- Exercise directions: Could you rewrite the records starting at the line that contains "Click the blue plus add icon" and ending with the line that contains "[x=442, y=97]", substituting "gray" for "blue" and changing nothing else? Leave the pictures out.

- Extracted entries:
****

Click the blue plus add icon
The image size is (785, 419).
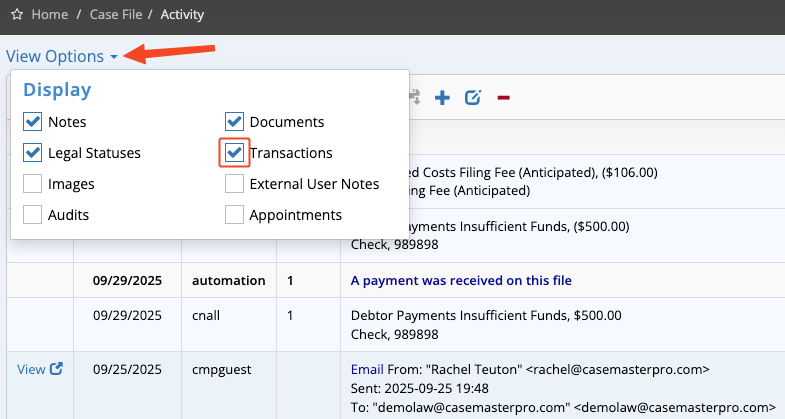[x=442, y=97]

****

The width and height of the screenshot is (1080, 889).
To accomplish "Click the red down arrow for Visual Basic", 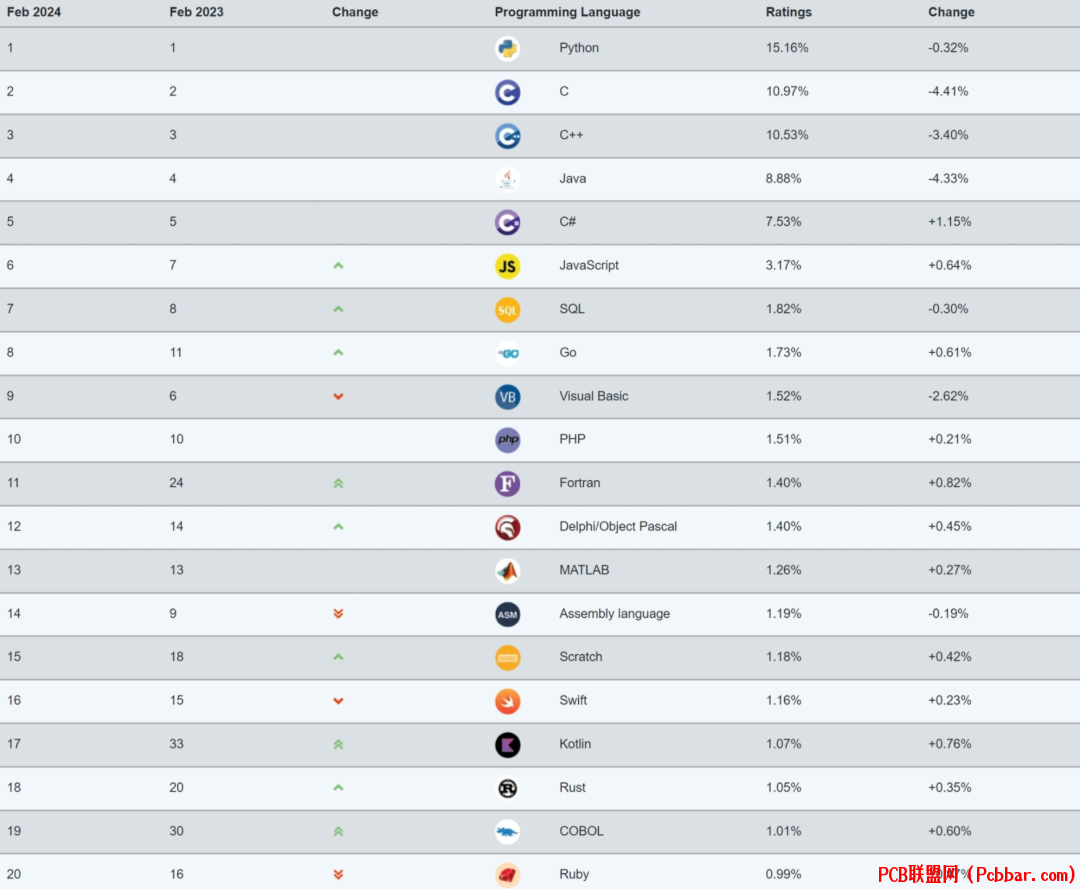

****

- Result of this exercise:
Click the gray plus add icon
The image size is (785, 419).
[x=442, y=97]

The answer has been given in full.